My mind moves from rats to writers. The other day, a submitter’s cover letter included how many times they had been rejected from their local university’s MFA program. While I really do believe that writers need to stop constantly self-deprecating and/or fetishizing misery, there’s always something charming about these claims to rejections–they’re forward moving, with the lightweight seriousness of significance extended beyond the pinpoint of the momentous event, and often followed by a “maybe this time or next time.” I also love the sentiments that are something along the lines of “I hope, at least, these poems will bring some kind of joy to you.” If I have learned anything, it’s that the substance of living is constituted by tiny joys that seem to have no hope for surviving beyond themselves.

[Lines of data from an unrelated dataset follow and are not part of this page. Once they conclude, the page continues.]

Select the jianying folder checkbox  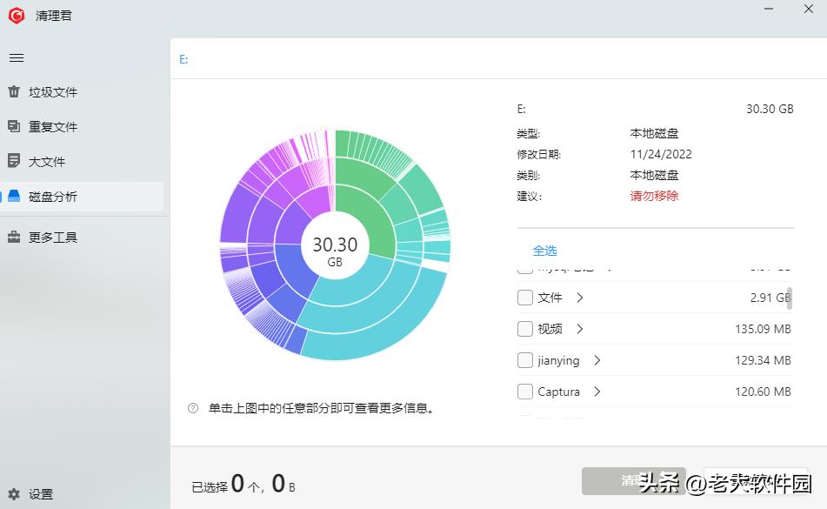pyautogui.click(x=525, y=360)
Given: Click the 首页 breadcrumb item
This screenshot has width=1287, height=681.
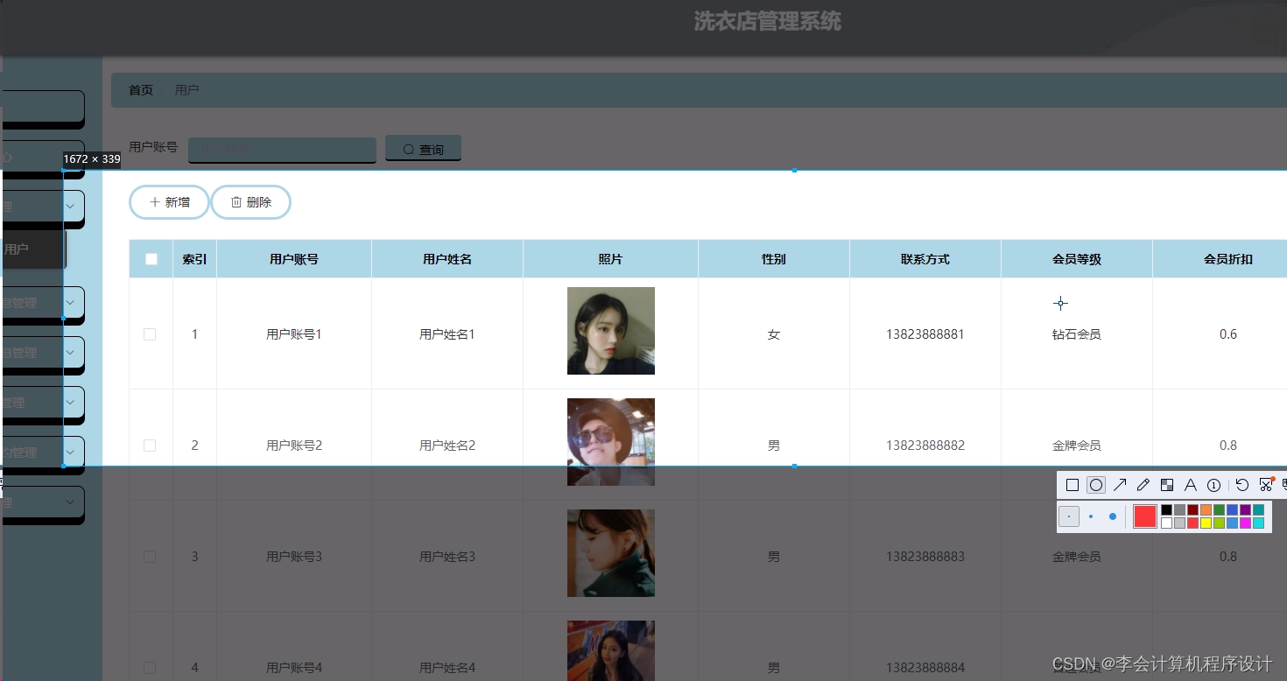Looking at the screenshot, I should click(x=140, y=89).
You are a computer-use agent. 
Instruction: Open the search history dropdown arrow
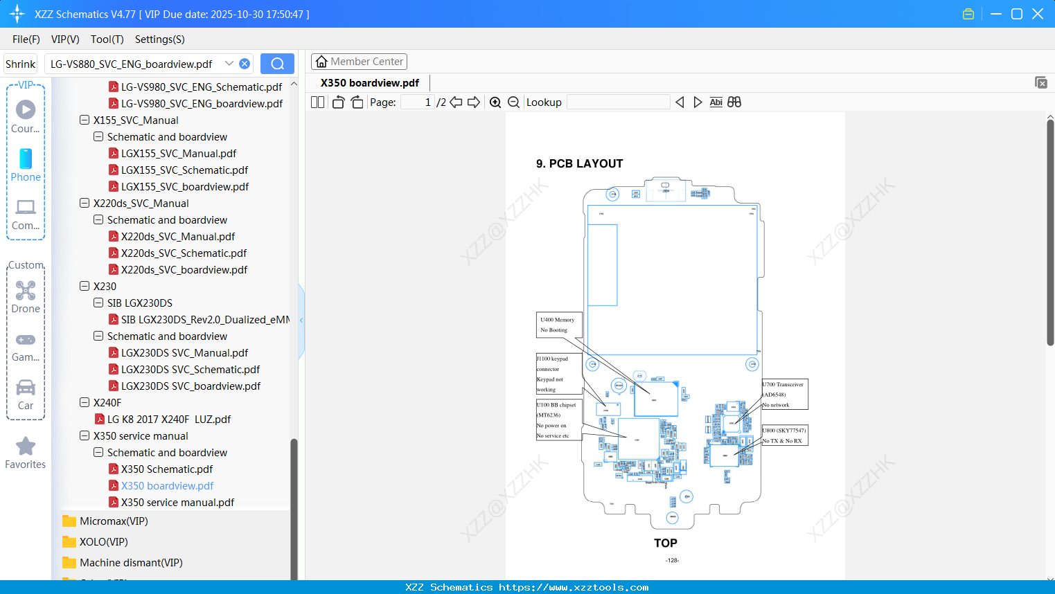[x=229, y=63]
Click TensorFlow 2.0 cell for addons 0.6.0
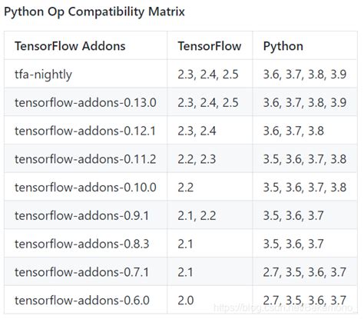Screen dimensions: 364x319 coord(210,300)
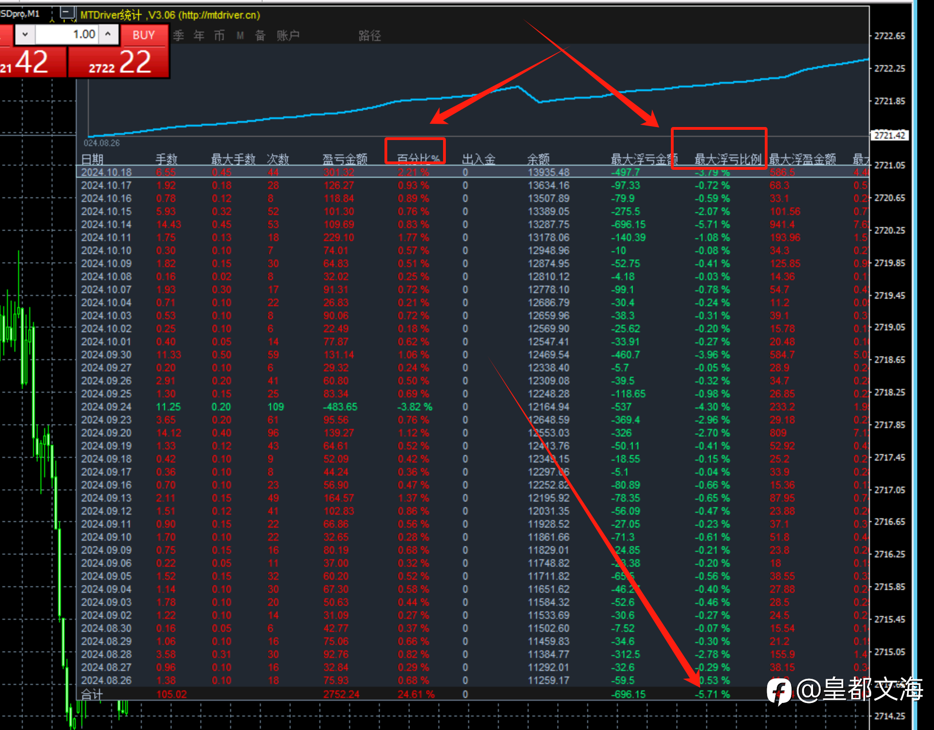The height and width of the screenshot is (730, 934).
Task: Switch to the 季 (quarter) statistics tab
Action: [x=179, y=35]
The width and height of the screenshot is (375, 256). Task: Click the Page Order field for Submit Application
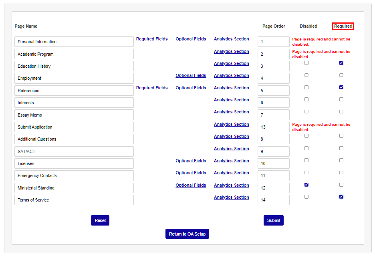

Finally, after conversations with a friend, I have been thinking about the menial and the magical, the menial as the terrain through which the magical surfaces. I’ve viewed tarot and other practices as a hermeneutic exercise that can reorient people or re-sensitize them to otherwise subterranean things. Much in the same way, I like the idea of significance being cohered around sirens, a passing dog, or pigeons wobbling in the street. I know nothing about actual magical practices, but I’ve been a longtime believer of what Kathleen Stewart calls “worlding,” trying to feel out illegible modes of being. Feeling in proximity can collapse linear cartography, time, all kinds of seemingly ossified boundaries for what is possible. I think there’s an interesting and generative homology between the two, so I’m continuing to learn lurk about more through friends.